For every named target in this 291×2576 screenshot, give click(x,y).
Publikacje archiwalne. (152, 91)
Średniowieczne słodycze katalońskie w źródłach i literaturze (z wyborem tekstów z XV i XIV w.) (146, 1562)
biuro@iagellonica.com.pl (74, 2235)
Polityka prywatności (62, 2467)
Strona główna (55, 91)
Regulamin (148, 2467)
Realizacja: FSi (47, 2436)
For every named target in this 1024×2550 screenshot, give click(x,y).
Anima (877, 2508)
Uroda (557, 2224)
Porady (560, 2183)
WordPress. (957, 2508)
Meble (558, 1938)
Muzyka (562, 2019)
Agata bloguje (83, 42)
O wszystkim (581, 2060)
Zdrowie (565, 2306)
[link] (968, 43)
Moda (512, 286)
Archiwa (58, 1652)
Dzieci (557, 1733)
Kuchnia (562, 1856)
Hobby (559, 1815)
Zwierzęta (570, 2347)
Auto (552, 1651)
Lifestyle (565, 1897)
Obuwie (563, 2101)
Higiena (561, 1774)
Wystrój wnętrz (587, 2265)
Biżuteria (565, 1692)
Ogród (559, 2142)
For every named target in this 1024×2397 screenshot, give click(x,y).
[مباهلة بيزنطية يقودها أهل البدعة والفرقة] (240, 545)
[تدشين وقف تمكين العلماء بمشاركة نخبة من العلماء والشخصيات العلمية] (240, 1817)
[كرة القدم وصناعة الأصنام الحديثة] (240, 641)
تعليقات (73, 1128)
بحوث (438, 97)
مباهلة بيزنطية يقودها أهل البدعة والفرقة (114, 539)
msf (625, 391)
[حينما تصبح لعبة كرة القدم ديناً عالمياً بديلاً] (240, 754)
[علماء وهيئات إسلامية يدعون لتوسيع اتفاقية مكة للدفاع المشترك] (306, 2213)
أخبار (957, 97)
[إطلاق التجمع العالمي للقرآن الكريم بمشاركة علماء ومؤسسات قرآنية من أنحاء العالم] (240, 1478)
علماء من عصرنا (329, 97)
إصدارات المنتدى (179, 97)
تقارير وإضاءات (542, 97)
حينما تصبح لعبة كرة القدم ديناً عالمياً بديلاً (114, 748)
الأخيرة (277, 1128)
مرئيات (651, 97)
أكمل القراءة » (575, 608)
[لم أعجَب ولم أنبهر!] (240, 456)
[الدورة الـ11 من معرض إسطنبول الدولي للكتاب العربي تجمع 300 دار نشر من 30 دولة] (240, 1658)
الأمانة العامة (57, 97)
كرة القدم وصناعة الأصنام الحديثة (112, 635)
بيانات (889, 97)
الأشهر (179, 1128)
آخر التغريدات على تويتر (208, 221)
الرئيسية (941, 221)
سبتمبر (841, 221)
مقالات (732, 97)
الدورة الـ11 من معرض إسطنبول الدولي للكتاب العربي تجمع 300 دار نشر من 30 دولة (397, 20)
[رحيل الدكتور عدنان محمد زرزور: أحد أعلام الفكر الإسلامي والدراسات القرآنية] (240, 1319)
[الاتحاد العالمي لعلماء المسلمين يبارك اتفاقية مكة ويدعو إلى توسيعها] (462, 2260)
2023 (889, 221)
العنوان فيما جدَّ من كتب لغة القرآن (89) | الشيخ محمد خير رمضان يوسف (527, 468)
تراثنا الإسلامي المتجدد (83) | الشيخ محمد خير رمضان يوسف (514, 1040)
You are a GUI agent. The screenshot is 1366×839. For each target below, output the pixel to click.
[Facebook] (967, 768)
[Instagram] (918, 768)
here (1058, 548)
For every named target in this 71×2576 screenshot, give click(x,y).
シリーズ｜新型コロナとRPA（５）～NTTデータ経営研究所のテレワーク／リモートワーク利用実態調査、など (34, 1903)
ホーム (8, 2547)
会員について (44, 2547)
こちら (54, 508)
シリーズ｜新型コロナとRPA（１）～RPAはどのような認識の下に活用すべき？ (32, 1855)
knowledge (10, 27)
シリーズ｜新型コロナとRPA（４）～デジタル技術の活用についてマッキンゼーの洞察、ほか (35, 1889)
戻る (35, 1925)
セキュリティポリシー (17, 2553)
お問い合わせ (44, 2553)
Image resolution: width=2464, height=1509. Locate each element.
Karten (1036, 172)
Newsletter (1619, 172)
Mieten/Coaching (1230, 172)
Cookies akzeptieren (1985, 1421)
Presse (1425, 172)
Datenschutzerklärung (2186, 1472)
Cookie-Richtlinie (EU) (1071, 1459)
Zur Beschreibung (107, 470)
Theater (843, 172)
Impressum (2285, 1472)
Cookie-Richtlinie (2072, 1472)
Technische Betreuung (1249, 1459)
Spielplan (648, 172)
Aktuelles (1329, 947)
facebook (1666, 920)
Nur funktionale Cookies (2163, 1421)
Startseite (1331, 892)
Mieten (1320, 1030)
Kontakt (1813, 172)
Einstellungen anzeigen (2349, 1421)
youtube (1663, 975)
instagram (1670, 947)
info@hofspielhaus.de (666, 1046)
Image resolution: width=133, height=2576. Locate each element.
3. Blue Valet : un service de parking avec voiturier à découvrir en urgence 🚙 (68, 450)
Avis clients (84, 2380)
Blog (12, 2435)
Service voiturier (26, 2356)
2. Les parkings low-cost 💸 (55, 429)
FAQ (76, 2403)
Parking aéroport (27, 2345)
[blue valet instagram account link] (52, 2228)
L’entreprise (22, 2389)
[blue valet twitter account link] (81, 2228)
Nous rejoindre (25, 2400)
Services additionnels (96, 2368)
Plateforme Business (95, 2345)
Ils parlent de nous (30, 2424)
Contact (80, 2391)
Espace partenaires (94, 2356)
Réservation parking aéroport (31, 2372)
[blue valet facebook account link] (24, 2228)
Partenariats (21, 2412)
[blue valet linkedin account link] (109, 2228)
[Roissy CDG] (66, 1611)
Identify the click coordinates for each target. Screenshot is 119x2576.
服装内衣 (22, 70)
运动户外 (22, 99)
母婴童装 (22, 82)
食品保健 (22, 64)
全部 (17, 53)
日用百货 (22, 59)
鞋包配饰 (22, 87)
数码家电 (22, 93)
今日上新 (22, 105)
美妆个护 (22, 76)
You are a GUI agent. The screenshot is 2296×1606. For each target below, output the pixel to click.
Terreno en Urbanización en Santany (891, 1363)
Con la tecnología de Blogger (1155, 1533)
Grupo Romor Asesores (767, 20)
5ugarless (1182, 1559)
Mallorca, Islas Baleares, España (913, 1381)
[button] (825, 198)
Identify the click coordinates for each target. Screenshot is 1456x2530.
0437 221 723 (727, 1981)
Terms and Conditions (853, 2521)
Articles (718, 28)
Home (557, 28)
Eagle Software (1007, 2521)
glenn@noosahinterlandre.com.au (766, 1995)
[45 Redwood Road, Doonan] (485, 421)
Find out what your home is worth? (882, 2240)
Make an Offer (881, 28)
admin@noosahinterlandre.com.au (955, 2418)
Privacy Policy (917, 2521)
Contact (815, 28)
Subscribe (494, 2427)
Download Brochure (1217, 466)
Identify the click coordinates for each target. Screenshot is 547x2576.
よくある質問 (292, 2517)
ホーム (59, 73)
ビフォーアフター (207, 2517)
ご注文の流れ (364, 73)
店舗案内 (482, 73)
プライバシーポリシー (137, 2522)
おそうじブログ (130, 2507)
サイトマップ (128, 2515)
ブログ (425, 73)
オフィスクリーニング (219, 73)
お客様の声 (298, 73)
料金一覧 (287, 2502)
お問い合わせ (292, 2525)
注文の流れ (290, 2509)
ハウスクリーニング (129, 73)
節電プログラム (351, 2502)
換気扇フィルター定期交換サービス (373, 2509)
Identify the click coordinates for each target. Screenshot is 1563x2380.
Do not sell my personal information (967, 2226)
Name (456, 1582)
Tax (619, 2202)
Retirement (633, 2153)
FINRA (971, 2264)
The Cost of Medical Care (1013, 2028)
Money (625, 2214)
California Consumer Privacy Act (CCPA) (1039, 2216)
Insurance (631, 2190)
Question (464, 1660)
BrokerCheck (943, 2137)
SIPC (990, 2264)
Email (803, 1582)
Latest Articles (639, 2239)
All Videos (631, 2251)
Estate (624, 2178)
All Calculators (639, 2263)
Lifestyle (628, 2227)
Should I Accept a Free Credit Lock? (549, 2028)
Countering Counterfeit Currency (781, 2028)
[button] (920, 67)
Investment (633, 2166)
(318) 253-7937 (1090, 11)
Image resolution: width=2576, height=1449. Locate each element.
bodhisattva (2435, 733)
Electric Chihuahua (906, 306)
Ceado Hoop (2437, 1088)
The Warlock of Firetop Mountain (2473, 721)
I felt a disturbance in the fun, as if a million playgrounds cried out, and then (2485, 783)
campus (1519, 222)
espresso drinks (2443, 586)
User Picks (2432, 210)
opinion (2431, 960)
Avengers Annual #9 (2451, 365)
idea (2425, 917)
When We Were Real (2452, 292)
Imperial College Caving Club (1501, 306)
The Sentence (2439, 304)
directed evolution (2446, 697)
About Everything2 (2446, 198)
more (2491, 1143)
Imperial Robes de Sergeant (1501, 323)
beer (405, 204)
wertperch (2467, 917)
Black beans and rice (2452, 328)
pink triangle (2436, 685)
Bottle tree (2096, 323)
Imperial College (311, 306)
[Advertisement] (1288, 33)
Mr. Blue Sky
____
| Task details |
From the records above, quote only the lines running from the line with "directed evolution (2446, 697)" to the line with "Imperial College (311, 306)", both lines included.

| Written solution |
directed evolution (2446, 697)
About Everything2 (2446, 198)
more (2491, 1143)
Imperial Robes de Sergeant (1501, 323)
beer (405, 204)
wertperch (2467, 917)
Black beans and rice (2452, 328)
pink triangle (2436, 685)
Bottle tree (2096, 323)
Imperial College (311, 306)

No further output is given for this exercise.